Weekly Routing Table Report

Jared Mauch jared at puck.nether.net
Fri Jan 7 20:47:08 UTC 2005


On Fri, Jan 07, 2005 at 03:02:40PM -0500, Joe Maimon wrote:
> >This is an automated weekly mailing describing the state of the Internet
> >Routing Table as seen from APNIC's router in Japan.
> >Daily listings are sent to bgp-stats at lists.apnic.net
> >
> >If you have any comments please contact Philip Smith <pfs at cisco.com>.
> >
> >Routing Table Report   04:00 +10GMT Sat 08 Jan, 2005
> >
> >Analysis Summary
> >----------------
> >
> >BGP routing table entries examined:                              153319
> >   Prefixes after maximum aggregation:                           89967
>
> Should it matter that in six months its gone from 140k to 153k?
> At this rate it might crack 200k in less than two years.

	I think that's a matter that seems to be already decided.  People
want multihoming, redudnancy and such and are willing to put the burden
on the global routing table as a result.

	The result, people are upgrading router memory to the max, lots
of people have been asking recently about how much memory for a full
routing table, etc..

━━━━━━━━

**Task requirements**
1 > In the routing table message, how many BGP routing table entries were examined?
2 > Name every person mentioned by name in the routing table message.
3 > Extend the routing table message with a few more sentences in the same voice, starting after its final line.
The listing that comes next has no connection to the routing table message.

**Given data**
━━━━━━━━

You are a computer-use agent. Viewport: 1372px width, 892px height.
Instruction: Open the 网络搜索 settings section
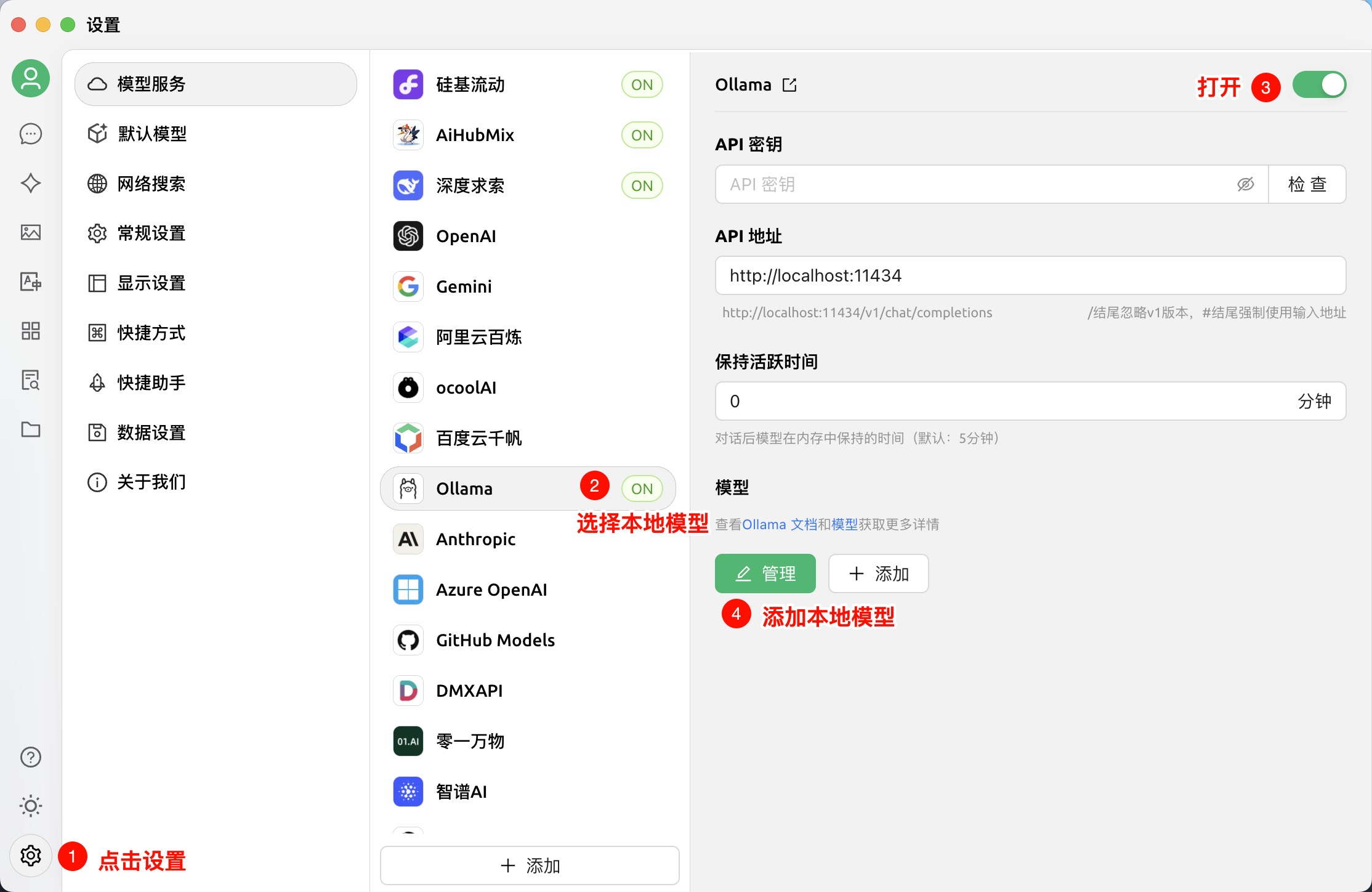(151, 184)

━━━━━━━━

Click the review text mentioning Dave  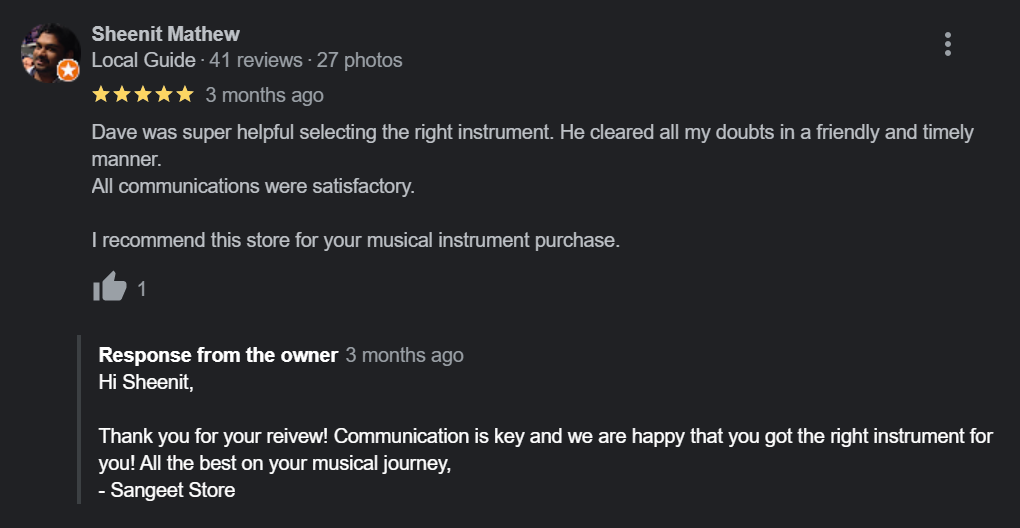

━━━━━━━━

**Responses to the exercise**
1 > 153319

2 > Jared Mauch, Joe Maimon, Philip Smith

3 >
	I think the simple answer is:

	If you're using anything "recent" (ie: since 2001) you're going
to want to use 256m at minimum and ideally 512m-1g of dram in your system
with a reasonable cpu to process updates quickly.

	This is something that the market has really demanded (multihoming)
so the result is a global impact.  The statement "think globally, act
locally" comes to mind, but it's a tough problem as everyone depends on
their internet connectivity these days, so they want it to be
as reliable as possible.

	- jared

-- 
Jared Mauch  | pgp key available via finger from jared at puck.nether.net
clue++;      | http://puck.nether.net/~jared/  My statements are only mine.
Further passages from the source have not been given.